O longa Sofia Foi, de Pedro Geraldo, escrito e pensado com a atriz Sofia Tomic, que é a protagonista, transita muito bem pelo estado da arte de um cinema brasileiro contemporâneo sucinto e que não se prende a definições de gênero. Se a escolha do roteiro é filmar uma aluna da Universidade de São Paulo perambulando pelo campus em um único dia, a resposta estética não é a mais comum e é isso que demonstra por que o filme levou prêmio no FIDMarseille, passando pela Mostra de Tiradentes e Sessão Vitrine Petrobrás.
Conhecemos Sofia em um plano aberto, de cima, passeando com um cão em uma área urbana, porém arborizada, ela entra na mata, amarra o cão e some aos sons de mosquitos e água. O cenário muda e descobrimos que a personagem está em uma situação precária de moradia, que precisa sair de onde está.

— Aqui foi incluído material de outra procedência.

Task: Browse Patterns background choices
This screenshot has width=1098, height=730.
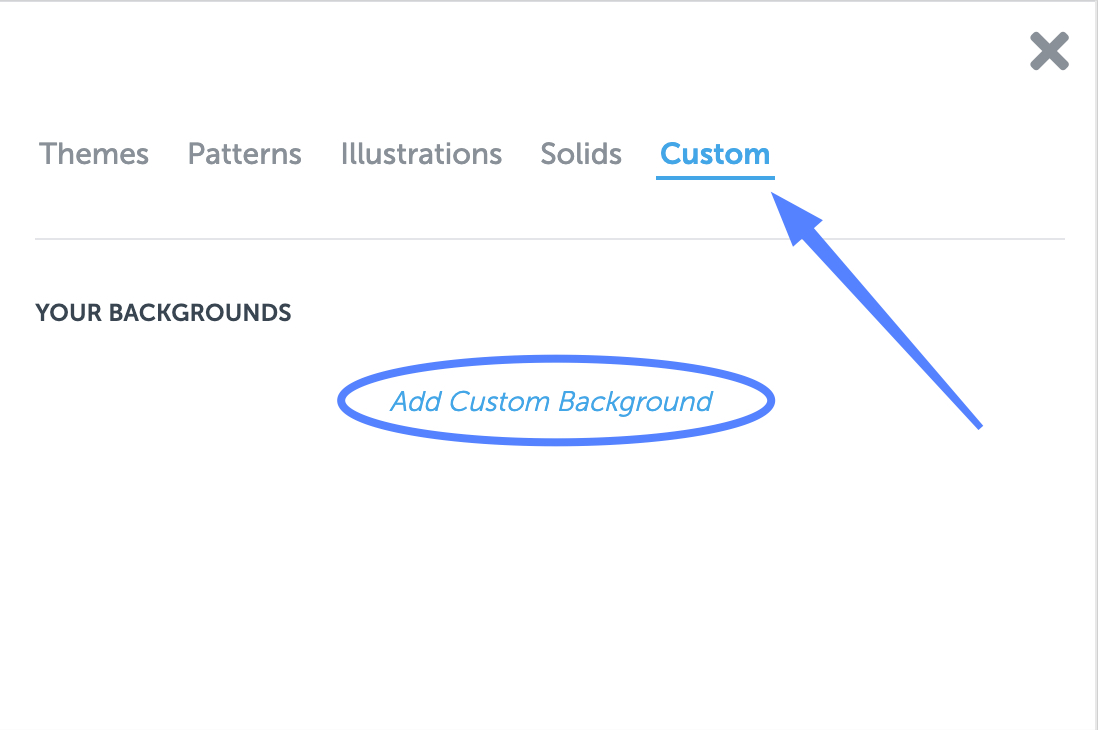Action: point(244,154)
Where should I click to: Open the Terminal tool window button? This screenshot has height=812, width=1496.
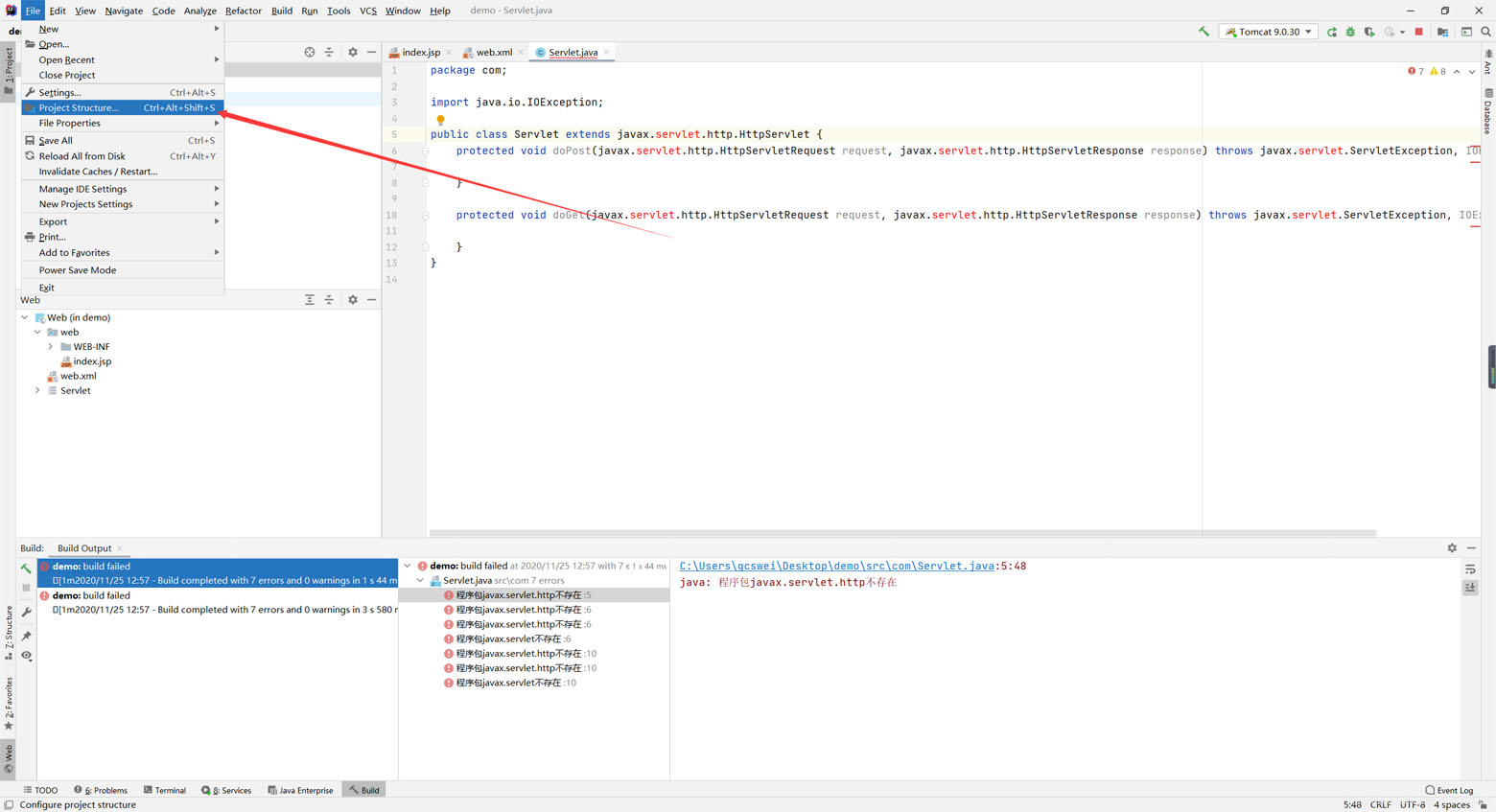(x=165, y=791)
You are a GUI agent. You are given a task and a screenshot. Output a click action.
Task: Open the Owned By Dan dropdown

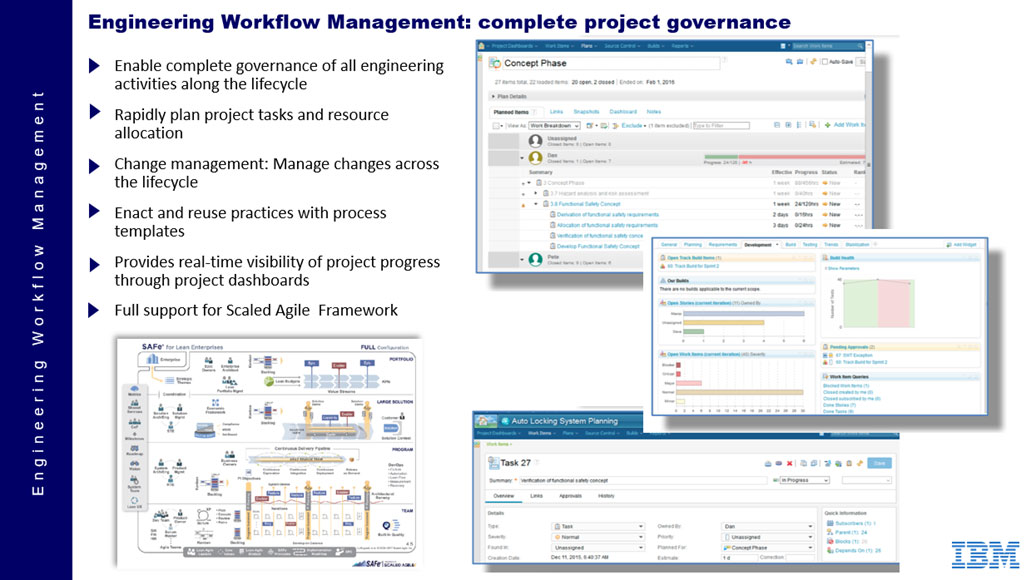pyautogui.click(x=766, y=525)
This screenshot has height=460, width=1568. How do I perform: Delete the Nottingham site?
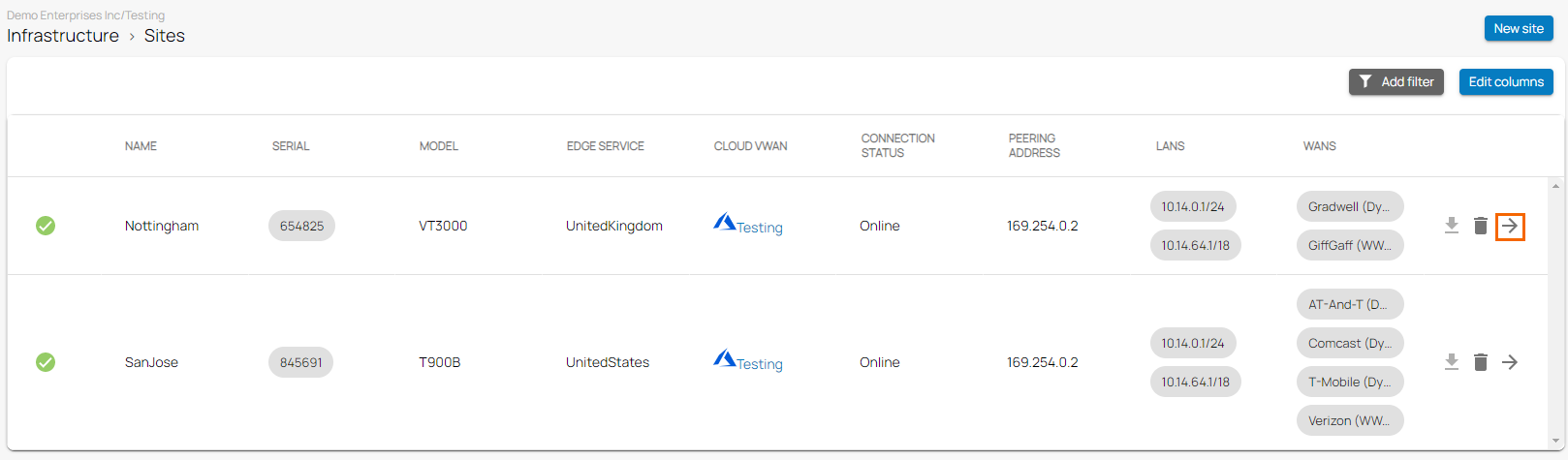coord(1480,226)
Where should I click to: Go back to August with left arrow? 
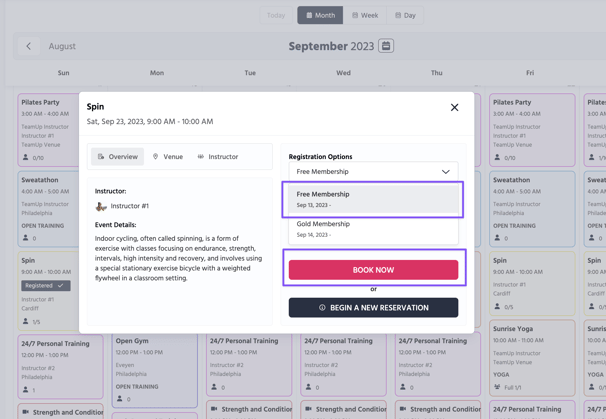point(28,46)
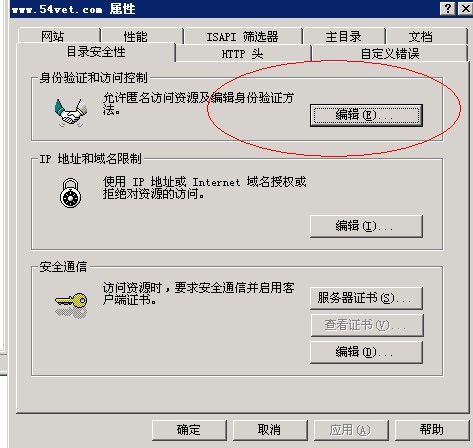Click the combination padlock IP restriction icon
Screen dimensions: 473x448
click(70, 193)
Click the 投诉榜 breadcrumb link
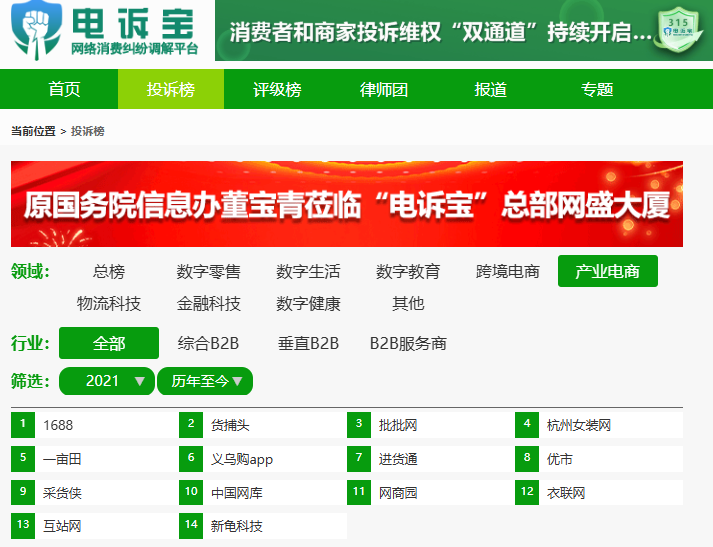The height and width of the screenshot is (547, 713). tap(87, 131)
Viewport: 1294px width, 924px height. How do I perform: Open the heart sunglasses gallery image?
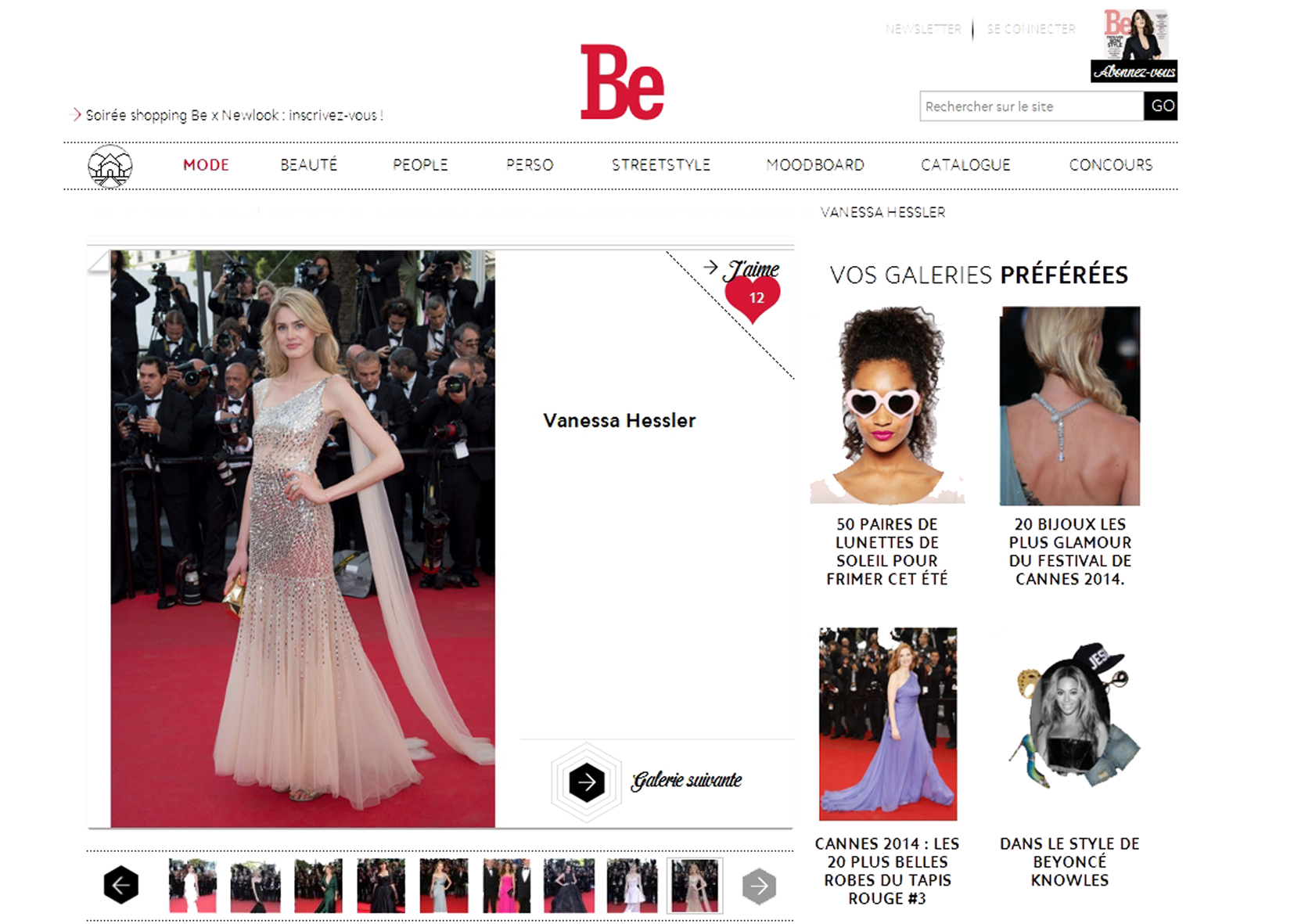[x=887, y=405]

Sofia vai para a USP e, apesar da pouca incidência de luz natural em boa parte do longa, sabemos que é de manhã e lá ela monta uma mesa e começa a tatuar no saguão de um dos blocos da universidade. As pessoas passam por e pelas suas agulhas, Sofia fala pouco, porém é filmada de muito perto. Em dois momentos em que fala, conta de alguém que conheceu em uma viagem, que tatuou a palavra “impermanência”, com quem teve longas conversas sobre morte e que, em seguida, morreu rapidamente de febre amarela. Sofia conta essa história enquanto tatua outra pessoa, e segue no filme deixando marcas, conversas banais ou alguma coisa da sua presença pela universidade. Ela anda, fuma um cigarro despreocupadamente, toma uma cerveja, conversa muito rapidamente com as pessoas e nunca vai para a sala de aula. O campus da universidade é grande e arborizado, as cenas de Sofia ocupando esse espaço se intercalam com outras de um passado com alguém e de algo que poeticamente pode ser o futuro também. O longa segue pelo resto do dia e adentra a noite, conversas fragmentadas se misturam com a escuridão do espaço e Sofia vai desaparecendo até que reste apenas algumas coisas materiais que ela vai deixando pelo caminho.
Sofia Foi é um estudo de personagem existindo com o espaço físico – incluindo a sua precariedade –, não da cidade de São Paulo mas do que é o campus da USP, brincando com as fronteiras do documentário e da ficção. O longa trata de forma poética o desaparecimento de estudantes dentro daquele espaço sem arriscar opiniões ou denúncias. Aliás, essa última está na brutalidade da cena final contrastada com a presença de Sofia que arrisca esse verbo estar no passado, agora fixada na construção fílmica.